EXERCISE DESCRIPTION: Examine the entries and show every line in which the word "chart" is found.

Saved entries
== Segment start ==

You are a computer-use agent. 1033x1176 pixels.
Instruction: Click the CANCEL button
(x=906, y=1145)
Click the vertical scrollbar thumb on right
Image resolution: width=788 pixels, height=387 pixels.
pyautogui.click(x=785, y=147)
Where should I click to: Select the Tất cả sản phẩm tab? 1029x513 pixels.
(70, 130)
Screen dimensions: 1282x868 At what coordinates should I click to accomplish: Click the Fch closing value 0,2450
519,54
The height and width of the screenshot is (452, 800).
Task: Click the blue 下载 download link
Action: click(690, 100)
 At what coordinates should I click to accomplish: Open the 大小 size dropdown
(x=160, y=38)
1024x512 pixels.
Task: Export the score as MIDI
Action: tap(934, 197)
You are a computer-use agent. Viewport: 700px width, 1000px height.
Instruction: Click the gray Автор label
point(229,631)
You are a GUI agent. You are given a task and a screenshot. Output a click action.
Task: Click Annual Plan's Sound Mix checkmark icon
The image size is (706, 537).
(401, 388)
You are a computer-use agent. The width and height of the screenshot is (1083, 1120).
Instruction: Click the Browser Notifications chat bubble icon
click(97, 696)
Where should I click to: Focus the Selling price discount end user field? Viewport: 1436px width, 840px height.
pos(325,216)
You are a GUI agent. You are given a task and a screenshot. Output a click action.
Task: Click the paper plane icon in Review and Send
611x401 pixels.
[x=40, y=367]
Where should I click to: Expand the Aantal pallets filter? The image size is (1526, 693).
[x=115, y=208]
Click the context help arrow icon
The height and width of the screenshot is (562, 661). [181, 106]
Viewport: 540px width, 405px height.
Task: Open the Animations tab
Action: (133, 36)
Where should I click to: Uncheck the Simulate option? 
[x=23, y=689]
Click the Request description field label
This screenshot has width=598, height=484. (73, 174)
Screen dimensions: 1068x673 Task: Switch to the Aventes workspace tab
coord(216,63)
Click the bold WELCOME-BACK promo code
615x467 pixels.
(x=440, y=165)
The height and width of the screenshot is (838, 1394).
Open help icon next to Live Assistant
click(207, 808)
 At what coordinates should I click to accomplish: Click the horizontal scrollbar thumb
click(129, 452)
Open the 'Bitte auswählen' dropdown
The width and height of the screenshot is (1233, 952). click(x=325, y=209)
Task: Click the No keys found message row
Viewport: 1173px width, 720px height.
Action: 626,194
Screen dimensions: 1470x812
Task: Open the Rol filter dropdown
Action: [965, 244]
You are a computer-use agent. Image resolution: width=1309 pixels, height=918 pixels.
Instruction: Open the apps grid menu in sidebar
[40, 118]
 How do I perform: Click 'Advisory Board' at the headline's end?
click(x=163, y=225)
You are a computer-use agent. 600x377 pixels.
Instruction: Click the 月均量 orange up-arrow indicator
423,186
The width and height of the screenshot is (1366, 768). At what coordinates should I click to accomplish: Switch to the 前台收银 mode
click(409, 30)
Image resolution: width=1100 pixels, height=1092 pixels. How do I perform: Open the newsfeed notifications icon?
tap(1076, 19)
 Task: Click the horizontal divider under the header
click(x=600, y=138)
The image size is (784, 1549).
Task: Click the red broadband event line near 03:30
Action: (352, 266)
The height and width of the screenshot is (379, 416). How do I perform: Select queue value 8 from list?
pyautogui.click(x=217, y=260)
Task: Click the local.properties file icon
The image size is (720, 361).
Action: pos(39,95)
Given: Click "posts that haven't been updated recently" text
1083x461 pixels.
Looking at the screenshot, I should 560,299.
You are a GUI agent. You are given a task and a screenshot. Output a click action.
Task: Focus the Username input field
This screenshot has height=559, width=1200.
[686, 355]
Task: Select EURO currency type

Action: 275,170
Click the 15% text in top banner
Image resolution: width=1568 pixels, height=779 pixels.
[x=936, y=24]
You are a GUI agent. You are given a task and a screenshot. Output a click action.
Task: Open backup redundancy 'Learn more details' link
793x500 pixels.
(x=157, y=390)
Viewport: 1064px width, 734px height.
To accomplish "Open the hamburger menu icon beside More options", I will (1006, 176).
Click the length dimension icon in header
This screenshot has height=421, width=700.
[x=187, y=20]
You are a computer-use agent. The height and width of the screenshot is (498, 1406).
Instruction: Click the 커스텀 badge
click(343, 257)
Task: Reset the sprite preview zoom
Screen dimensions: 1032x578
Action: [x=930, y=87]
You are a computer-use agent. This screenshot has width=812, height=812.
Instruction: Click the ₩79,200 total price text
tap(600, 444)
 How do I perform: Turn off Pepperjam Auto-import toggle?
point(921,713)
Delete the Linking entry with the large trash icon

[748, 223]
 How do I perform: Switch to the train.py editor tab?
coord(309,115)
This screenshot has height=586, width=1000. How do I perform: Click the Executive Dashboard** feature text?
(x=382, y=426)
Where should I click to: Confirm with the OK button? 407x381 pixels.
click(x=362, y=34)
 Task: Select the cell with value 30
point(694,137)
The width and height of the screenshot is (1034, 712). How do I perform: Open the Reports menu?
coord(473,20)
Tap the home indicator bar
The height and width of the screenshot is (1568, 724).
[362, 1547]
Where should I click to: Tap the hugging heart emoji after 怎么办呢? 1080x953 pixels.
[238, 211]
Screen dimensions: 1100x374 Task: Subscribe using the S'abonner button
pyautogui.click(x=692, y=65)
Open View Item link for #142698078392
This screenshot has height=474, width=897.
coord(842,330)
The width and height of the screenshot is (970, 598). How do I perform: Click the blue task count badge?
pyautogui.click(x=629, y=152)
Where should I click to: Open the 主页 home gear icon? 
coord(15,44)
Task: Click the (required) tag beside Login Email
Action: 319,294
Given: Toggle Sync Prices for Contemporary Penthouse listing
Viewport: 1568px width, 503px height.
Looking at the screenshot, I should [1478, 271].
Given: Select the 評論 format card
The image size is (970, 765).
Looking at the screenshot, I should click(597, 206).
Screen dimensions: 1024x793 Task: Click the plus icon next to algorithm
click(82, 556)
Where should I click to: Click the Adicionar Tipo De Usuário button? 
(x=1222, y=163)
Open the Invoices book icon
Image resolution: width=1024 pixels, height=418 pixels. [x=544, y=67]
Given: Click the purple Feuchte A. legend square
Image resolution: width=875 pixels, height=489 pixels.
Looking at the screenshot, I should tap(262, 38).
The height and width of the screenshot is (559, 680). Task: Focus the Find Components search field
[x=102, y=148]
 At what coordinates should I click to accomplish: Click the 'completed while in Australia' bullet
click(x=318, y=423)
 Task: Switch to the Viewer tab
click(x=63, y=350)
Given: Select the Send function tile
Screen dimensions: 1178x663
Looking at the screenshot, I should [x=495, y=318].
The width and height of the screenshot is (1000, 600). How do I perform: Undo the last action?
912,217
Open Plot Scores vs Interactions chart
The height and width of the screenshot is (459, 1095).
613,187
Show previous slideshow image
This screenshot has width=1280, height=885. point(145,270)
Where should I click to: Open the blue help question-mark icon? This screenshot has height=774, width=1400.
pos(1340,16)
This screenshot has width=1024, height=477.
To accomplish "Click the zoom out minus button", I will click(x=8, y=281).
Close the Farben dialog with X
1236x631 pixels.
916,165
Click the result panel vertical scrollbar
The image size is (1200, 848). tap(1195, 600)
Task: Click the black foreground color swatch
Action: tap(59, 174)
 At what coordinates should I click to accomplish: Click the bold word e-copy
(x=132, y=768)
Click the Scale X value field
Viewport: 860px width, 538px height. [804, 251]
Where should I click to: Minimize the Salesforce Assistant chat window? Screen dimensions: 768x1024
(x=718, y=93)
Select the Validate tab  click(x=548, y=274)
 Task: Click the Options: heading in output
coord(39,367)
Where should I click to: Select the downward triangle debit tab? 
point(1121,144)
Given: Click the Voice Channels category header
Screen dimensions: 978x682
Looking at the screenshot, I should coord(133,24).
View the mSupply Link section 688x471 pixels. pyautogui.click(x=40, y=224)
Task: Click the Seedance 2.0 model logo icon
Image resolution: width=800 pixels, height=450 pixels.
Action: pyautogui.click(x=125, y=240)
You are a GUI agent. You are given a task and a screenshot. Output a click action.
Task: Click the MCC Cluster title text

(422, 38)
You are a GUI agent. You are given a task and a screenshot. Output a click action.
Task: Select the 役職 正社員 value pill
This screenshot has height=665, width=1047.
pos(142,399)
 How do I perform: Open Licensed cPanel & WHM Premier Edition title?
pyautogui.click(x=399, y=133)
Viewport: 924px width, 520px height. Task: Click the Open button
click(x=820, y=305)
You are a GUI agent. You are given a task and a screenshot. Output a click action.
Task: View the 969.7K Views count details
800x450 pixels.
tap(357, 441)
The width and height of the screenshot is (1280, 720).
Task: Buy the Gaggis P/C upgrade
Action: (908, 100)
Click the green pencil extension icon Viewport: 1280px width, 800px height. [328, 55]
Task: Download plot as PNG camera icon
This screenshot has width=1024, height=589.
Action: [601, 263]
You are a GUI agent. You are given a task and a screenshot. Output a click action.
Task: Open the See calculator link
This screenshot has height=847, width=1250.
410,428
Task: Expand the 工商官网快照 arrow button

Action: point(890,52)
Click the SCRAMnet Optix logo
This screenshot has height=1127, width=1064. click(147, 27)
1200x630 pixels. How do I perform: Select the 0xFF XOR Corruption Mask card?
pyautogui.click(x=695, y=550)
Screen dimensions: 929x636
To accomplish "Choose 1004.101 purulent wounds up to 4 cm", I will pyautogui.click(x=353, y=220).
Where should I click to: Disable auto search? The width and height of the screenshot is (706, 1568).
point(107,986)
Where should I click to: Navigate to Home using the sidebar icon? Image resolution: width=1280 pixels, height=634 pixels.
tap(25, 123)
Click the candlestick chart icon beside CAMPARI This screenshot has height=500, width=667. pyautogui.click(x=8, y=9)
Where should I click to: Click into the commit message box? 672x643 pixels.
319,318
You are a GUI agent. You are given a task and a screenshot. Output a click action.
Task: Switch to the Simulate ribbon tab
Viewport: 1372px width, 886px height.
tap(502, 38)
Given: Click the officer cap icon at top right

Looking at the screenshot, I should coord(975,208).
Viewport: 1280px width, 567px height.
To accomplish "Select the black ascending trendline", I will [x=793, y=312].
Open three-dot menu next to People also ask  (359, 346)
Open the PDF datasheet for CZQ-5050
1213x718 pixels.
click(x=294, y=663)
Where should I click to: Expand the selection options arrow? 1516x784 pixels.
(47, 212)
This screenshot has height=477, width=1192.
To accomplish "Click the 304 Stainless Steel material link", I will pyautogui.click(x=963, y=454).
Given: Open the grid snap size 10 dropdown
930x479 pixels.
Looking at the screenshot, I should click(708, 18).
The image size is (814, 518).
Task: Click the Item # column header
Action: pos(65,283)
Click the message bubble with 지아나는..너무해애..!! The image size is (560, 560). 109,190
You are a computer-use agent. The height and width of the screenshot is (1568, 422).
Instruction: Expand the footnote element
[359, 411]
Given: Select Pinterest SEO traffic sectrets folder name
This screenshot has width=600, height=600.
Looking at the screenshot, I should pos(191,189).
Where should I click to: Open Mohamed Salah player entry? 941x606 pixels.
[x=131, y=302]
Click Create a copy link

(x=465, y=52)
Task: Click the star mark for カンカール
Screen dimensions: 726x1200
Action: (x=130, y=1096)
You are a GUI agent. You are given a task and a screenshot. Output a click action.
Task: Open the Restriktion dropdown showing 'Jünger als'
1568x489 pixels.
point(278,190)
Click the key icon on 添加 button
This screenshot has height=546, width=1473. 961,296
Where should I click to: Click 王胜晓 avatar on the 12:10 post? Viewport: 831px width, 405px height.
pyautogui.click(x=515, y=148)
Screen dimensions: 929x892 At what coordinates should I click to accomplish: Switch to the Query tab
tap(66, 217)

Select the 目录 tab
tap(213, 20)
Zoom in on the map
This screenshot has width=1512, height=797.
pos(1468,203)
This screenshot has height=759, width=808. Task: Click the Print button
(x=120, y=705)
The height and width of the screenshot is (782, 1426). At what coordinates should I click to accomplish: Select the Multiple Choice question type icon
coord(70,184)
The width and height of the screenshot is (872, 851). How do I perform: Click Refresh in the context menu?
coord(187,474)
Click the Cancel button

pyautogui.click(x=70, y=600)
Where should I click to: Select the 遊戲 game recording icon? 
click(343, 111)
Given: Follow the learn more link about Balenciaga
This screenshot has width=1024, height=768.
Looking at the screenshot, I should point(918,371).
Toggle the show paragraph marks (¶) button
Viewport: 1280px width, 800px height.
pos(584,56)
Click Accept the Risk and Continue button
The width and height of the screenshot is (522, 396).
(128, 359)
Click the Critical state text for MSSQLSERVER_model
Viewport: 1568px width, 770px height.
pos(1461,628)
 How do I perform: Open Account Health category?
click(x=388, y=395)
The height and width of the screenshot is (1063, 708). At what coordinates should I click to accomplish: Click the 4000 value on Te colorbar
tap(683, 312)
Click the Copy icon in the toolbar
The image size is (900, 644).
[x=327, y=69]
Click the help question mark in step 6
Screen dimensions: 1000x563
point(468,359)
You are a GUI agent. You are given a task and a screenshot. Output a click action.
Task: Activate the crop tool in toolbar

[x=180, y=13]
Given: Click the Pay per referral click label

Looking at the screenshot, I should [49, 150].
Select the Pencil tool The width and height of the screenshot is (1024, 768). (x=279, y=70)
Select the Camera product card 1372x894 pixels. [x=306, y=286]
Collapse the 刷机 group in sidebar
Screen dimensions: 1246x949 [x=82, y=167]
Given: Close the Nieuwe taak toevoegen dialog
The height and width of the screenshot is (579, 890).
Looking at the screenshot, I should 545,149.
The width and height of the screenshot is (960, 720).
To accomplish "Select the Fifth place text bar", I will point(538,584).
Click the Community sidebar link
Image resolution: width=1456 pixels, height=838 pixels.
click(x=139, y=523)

== Segment end ==

RESULT:
Open Plot Scores vs Interactions chart
Click the candlestick chart icon beside CAMPARI This screenshot has height=500, width=667. pyautogui.click(x=8, y=9)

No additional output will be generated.